Proposed legislation must be reconciled with House version

Posted June 11, 2018

The Senate Appropriations Committee approved legislation on Thursday to fund the U.S. DOT for another year but, unlike the House version, left out any provisions related to rest breaks or electronic logging devices (ELDs).

The “FY2019 Transportation, Housing and Urban Development, and Related (THUD) Appropriations Act” authorizes $667 million in spending for the Federal Motor Carrier Safety Administration (FMCSA) through September 30, 2019, $1 million more than the House approved in May.

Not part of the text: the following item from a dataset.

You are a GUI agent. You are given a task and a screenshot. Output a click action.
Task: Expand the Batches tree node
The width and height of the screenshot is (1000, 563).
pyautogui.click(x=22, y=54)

The two legislative bodies will now need to reconcile their spending bills and pass a final version before October.

The House version would:

  • Prohibit the FMCSA from enforcing the ELD mandate on livestock or insect haulers for an additional year;
  • Prohibit the FMCSA from enforcing its May 27, 2015, rule on the lease and interchange of passenger-carrying vehicles (which was already delayed until 2019 and is currently under review); and
  • Prohibit states from adopting additional meal or rest break requirements that go above and beyond what is required under federal hours-of-service rules.

Though these provisions are missing from the Senate bill, the Senate Appropriations Committee nevertheless is calling on the FMCSA to consult with the Department of Agriculture, the House and Senate, and other stakeholders on legislative solutions related to ELD usage by “drivers with unique working conditions.”

Such drivers include those hauling live animals and agricultural commodities, especially cattle and fish.

“The Committee is concerned that the definition FMCSA uses for ‘agricultural commodity’ is outdated and does not include certain livestock such as farm-raised, ornamental, and bait fish,” the Committee wrote.

Speed limiters

The Senate committee is also seeking action on the FMCSA’s proposed rule to require speed limiters in heavy trucks.

Legislators asked the agency to “fully and expeditiously address all public comments” and adopt a speed-limiter rule that “address[es] the impact of creating speed differentials on highways and consider[s] the costs and benefits of applying the rule to existing heavy vehicles that are equipped with speed limiting devices.”

Overall, the Senate bill authorizes $26.6 billion in discretionary spending for the U.S. DOT for FY2019, which is $698 million below this year’s level and $1.2 billion below what the House has authorized.